Scientific classification
- Kingdom: Plantae
- Clade: Tracheophytes
- Division: Polypodiophyta
- Class: Polypodiopsida
- Order: Cyatheales
- Family: Cyatheaceae
- Genus: Sphaeropteris
- Species: S. crinita
- Binomial name: Sphaeropteris crinita (Hook.) R.M.Tryon (1970)
- Synonyms: Cyathea crinita (Hook.) Copel. (1909) ; Alsophila crinita Hook. (1844) ;

= Sphaeropteris crinita =

- Genus: Sphaeropteris
- Species: crinita
- Authority: (Hook.) R.M.Tryon (1970)
- Conservation status: EN

Species of fern

Sphaeropteris crinita, synonyms Alsophila crinita and Cyathea crinita, is a species of tree fern native to India and Sri Lanka. It is considered to be endangered.

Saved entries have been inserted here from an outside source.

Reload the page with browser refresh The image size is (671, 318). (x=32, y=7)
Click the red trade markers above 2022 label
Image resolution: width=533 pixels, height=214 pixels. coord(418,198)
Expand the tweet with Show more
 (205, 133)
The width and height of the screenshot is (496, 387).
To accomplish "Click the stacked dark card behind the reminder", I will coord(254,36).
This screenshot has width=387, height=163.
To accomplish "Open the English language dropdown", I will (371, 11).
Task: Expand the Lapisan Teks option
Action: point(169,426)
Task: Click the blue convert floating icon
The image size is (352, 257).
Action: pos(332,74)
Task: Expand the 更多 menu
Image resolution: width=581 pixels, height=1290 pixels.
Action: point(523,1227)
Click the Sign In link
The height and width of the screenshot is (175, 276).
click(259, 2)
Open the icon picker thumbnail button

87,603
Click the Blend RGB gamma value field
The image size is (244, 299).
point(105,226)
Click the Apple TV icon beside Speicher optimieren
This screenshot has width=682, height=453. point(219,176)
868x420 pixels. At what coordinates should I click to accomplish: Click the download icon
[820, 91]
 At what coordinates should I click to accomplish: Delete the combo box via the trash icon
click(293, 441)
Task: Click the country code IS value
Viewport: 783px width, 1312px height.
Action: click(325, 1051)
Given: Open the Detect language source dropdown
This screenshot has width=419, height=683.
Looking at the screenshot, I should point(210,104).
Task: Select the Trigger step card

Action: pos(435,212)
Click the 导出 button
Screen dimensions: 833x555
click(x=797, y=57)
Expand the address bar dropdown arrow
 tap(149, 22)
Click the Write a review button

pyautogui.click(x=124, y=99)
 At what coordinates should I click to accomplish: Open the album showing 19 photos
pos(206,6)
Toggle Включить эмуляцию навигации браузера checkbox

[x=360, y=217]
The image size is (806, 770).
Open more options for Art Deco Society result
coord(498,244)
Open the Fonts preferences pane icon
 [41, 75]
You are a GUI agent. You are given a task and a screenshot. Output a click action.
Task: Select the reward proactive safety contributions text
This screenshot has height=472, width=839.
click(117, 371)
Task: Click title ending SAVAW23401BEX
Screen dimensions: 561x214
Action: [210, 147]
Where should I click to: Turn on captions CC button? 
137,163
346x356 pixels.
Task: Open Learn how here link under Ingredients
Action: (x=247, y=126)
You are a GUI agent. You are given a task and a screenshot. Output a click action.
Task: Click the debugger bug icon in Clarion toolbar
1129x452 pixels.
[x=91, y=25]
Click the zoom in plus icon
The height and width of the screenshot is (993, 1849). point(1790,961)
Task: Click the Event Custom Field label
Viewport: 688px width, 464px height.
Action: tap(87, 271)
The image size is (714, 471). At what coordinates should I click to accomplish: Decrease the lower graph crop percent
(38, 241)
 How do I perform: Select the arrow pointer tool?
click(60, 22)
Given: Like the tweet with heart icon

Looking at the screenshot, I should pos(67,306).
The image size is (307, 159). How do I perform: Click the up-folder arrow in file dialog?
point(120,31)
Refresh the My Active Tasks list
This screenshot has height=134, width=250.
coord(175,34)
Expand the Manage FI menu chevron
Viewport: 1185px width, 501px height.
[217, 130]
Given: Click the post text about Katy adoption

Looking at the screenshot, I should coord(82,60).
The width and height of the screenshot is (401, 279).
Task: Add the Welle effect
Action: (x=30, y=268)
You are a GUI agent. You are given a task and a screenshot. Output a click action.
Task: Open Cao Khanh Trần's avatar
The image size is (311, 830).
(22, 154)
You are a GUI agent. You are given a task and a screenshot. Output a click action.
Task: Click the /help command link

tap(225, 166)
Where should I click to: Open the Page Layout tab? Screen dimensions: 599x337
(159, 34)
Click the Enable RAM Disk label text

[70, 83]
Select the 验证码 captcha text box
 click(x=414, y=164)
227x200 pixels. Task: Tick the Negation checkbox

==Distribution and habitat==
Sphaeropteris crinita is found between 1,500 and 2,200 m in the Western Ghats of India and in the central wet zone of Sri Lanka, in about 15 locations. Few individual plants are found together, along streams and in marshy areas.

==Conservation==
The species is considered to be endangered; threats include road construction and use of the entire plant for ornamental purposes. An in-vitro protocol for propagation has been developed, and ex-situ populations established at two locations.